One of the early model-based approaches for face recognition is based on elastic bunch graph matching [49]. Facial landmarks are encoded with sets of complex Gabor wavelet coefficients called jets. A face is then represented with a graph where the various jets form the nodes. Based on a small number of hand-labeled examples, graphs for new images are generated automatically. The similarity between a probe graph and the gallery graphs is determined as average over the similarities between pairs of corresponding jets. Correspondences between nodes in different poses is established manually. Good recognition results are reported on frontal faces in the FERET evaluation [39]. Recognition accuracies decrease drastically, though, for matching half profile images with either frontal or full profile views. For the same framework, a method for transforming jets across pose has been introduced [35]. In limited experiments, the authors show improved recognition rates over the original representation.
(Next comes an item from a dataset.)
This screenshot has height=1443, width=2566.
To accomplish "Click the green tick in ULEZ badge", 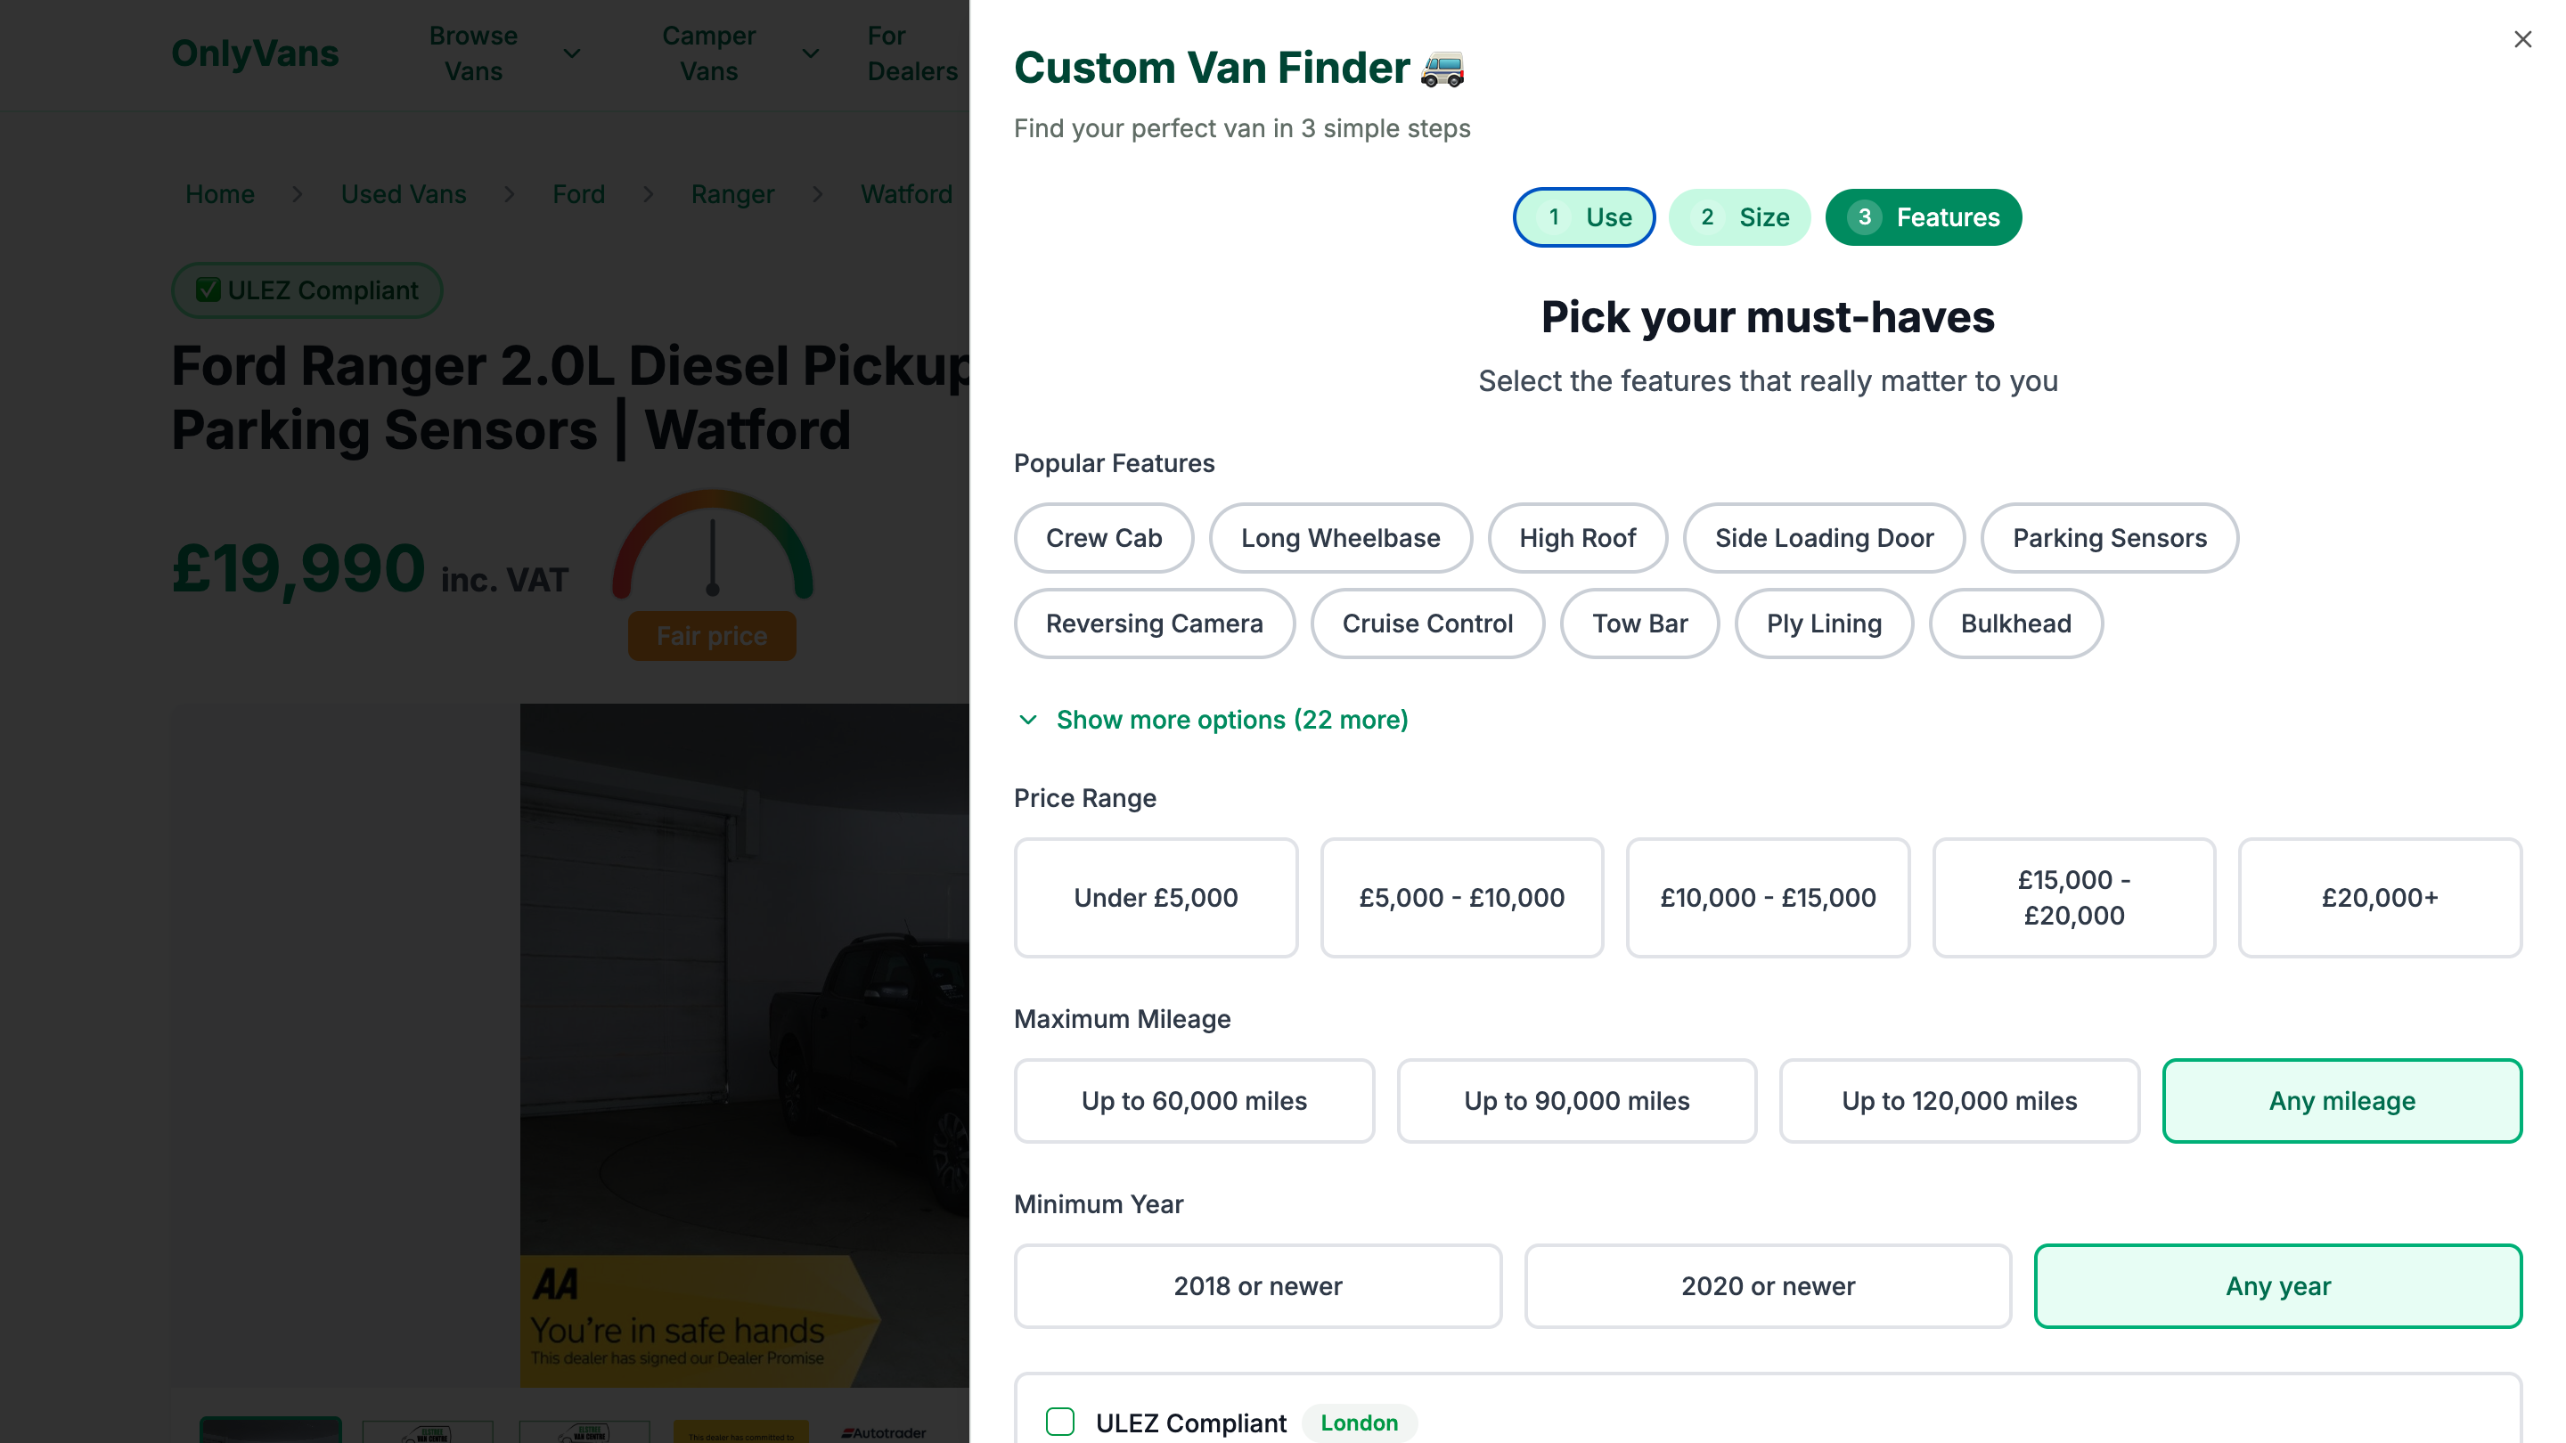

Illumination Invariant Face Recognition

In addition to face pose, illumination is the next most significant factor affecting the appearance of faces. Ambient lighting changes greatly within and between days and among indoor and outdoor environments. Due to the 3D structure of face, a direct lighting source can cast strong shadows that accentuate or diminish certain facial features. It has been shown experimentally [2] and theoretically for systems based on principal component analysis (PCA) [50] that differences in appearance induced by illumination are larger than differences between individuals. Because dealing with illumination variation is a central topic in computer vision, numerous approaches for illumination invariant face recognition have been proposed.
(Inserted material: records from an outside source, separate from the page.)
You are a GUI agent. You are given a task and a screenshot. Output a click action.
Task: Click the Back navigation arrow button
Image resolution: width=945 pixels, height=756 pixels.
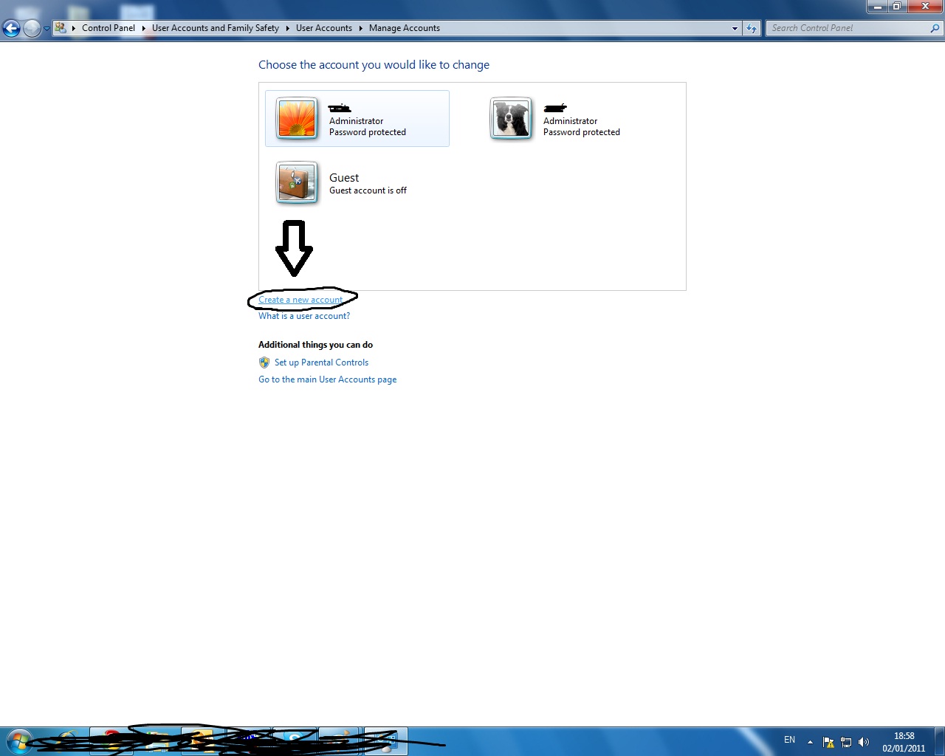[x=12, y=29]
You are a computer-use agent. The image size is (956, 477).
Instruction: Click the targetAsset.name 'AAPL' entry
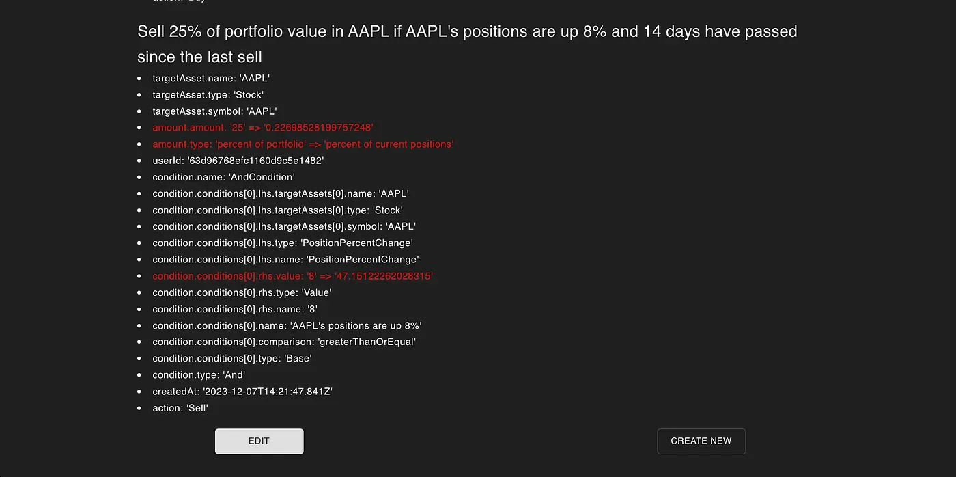click(x=211, y=79)
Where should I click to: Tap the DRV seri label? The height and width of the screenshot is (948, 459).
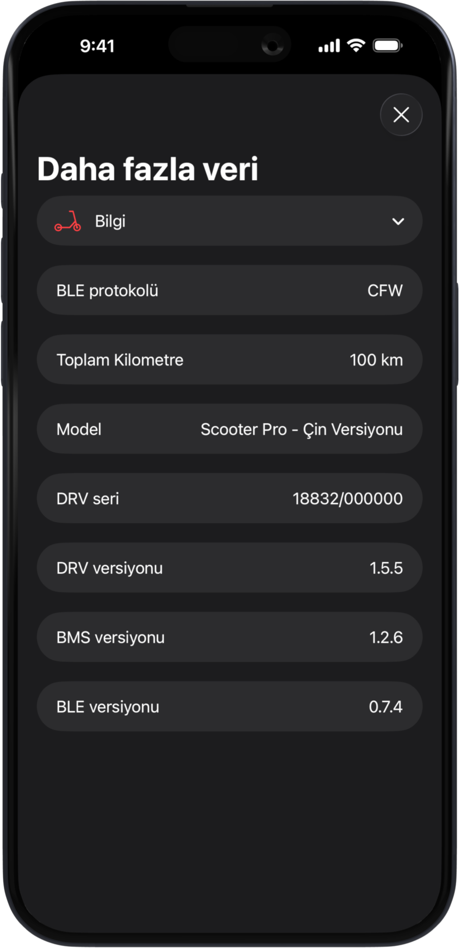pyautogui.click(x=88, y=499)
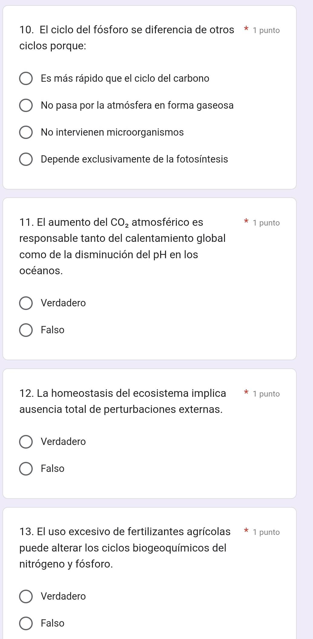The height and width of the screenshot is (639, 313).
Task: Click the '1 punto' label on question 12
Action: click(266, 394)
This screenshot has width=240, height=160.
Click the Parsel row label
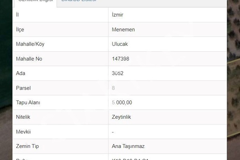pyautogui.click(x=24, y=88)
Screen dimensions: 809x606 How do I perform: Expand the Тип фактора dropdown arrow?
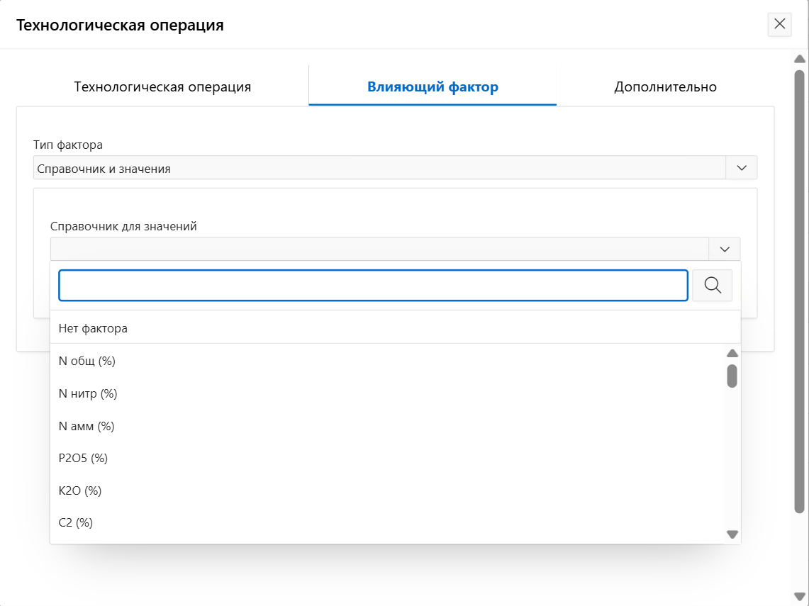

Early work in illumination invariant face recognition focused on image representations that are mostly insensitive to changes in illumination. In one study [2], various image representations and distance measures were evaluated on a tightly controlled face database that varied the face pose, illumination, and expression. The image representations include edge maps, 2D Gabor-like filters, first and second derivatives of the gray-level image, and the logarithmic transformations of the intensity image along with these representations. However, none of the image representations was found to be sufficient by itself to overcome variations due to illumination changes. In more recent work, it was shown that the ratio of two images from the same object is simpler than the ratio of images from different objects [27]. In limited experiments, this method outperformed both correlation and PCA but did not perform as well as the illumination cone method described below. A related line of work attempted to extract the object’s surface reflectance as an illumination invariant description of the object [25, 30]. We discuss the most recent algorithm in this area in more detail in Sect. 8.4.2. Sashua and Riklin-Raviv [44] proposed a different illumination invariant image representation, the quotient image. Computed from a small set of example images, the quotient image can be used to re-render an object of the same class under a different illumination condition. In limited recognition experiments the method outperforms PCA.

A different approach to the problem is based on the observation that the images of a Lambertian surface, taken from a fixed viewpoint but under varying illumination, lie in a 3D linear subspace of the image space [43]. A number of appearance-based methods exploit this fact to model the variability of faces under changing illumination. Belhumeur et al. [4] extended the eigenface algorithm of Turk and Pentland [47] to fisherfaces by employing a classifier based on Fisher’s linear discriminant analysis. In experiments on a face database with strong variations in illumination, fisherfaces outperform eigenfaces by a wide margin. Further work in the area by Belhumeur and Kriegman showed that the set of images of an object in fixed pose but under varying illumination forms a convex cone in the space of images [5]. The illumination cones of human faces can be approximated well by low-dimensional linear subspaces [16]. An algorithm based on this method outperforms both eigenfaces and fisherfaces. More recently, Basri and Jacobs showed that the illumination cone of a convex Lambertian surface can be approximated by a nine-dimensional linear subspace [3]. In limited experiments, good recognition rates across illumination conditions are reported.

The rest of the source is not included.